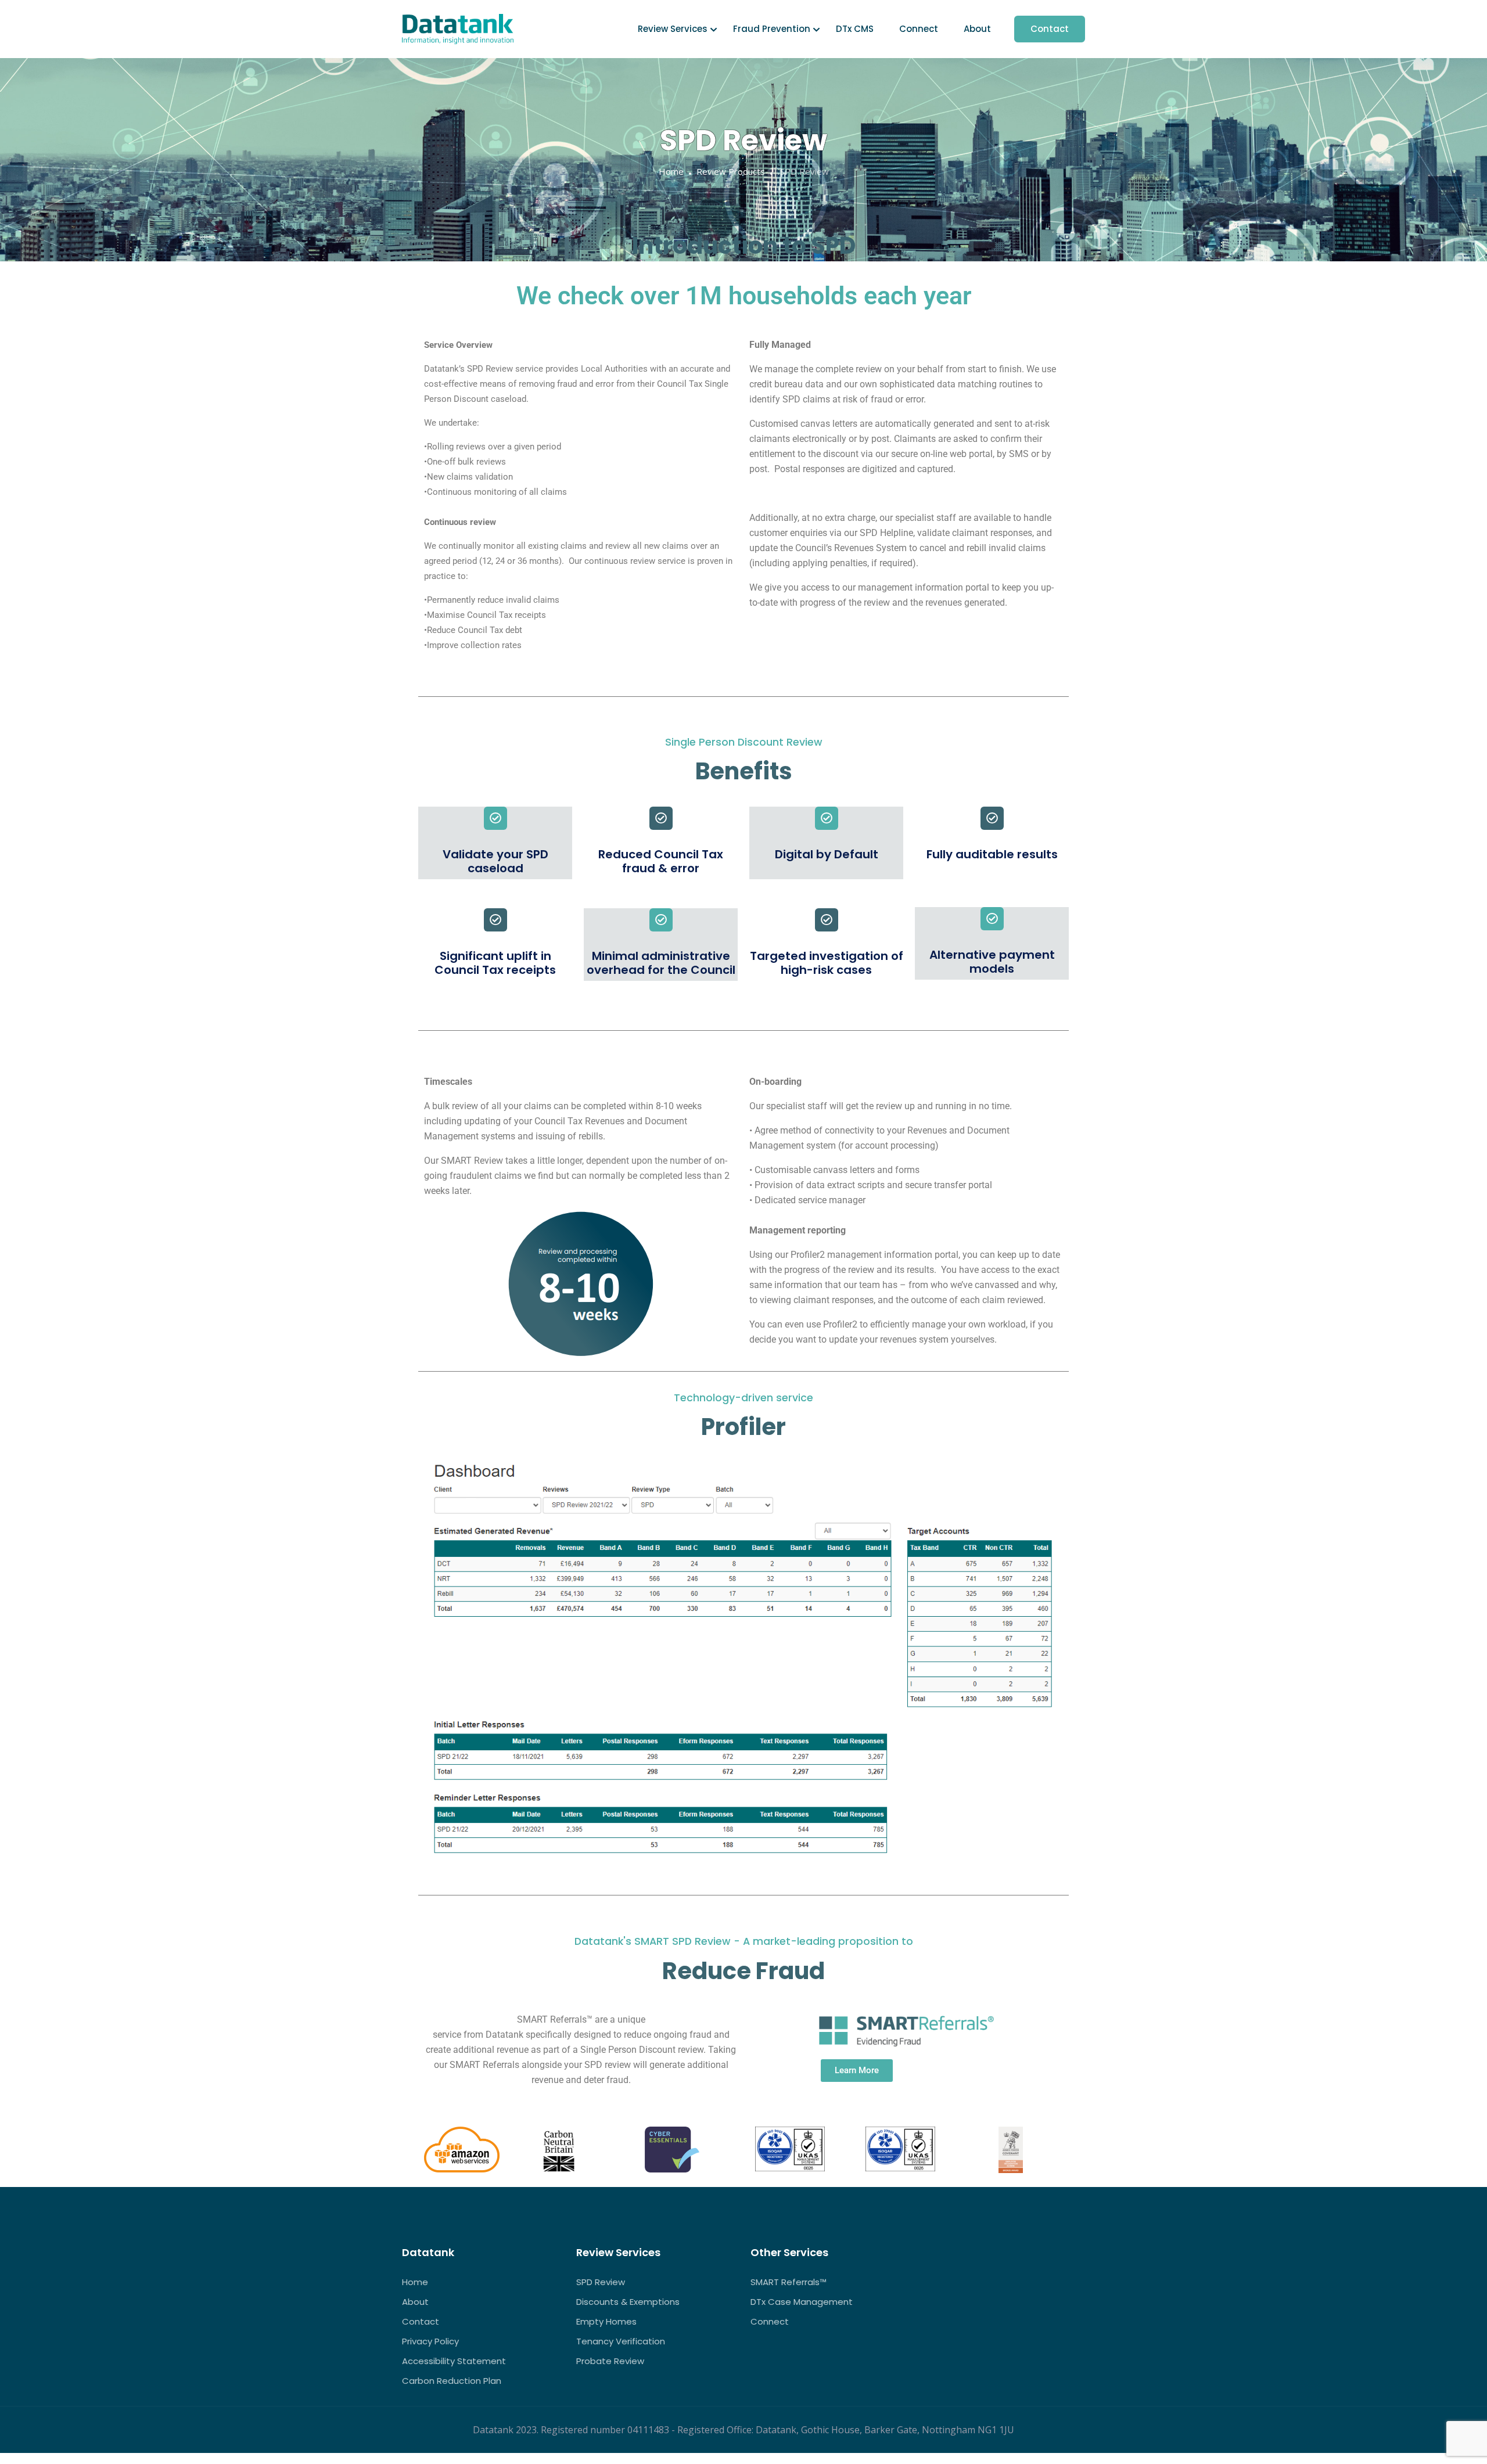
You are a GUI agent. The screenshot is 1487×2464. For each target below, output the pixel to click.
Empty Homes (606, 2321)
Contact (1049, 29)
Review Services (672, 29)
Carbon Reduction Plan (451, 2381)
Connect (918, 29)
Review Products (730, 171)
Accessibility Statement (454, 2361)
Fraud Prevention (771, 29)
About (977, 29)
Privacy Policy (430, 2341)
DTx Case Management (801, 2302)
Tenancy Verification (620, 2341)
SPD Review (600, 2282)
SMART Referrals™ (788, 2282)
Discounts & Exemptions (628, 2302)
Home (671, 171)
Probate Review (610, 2361)
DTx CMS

:::

[Exercise objective]: Among the lines of the data above, find those with the word "Review" and show them.

[Your response]:
Review Services (672, 29)
Review Products (730, 171)
SPD Review (600, 2282)
Probate Review (610, 2361)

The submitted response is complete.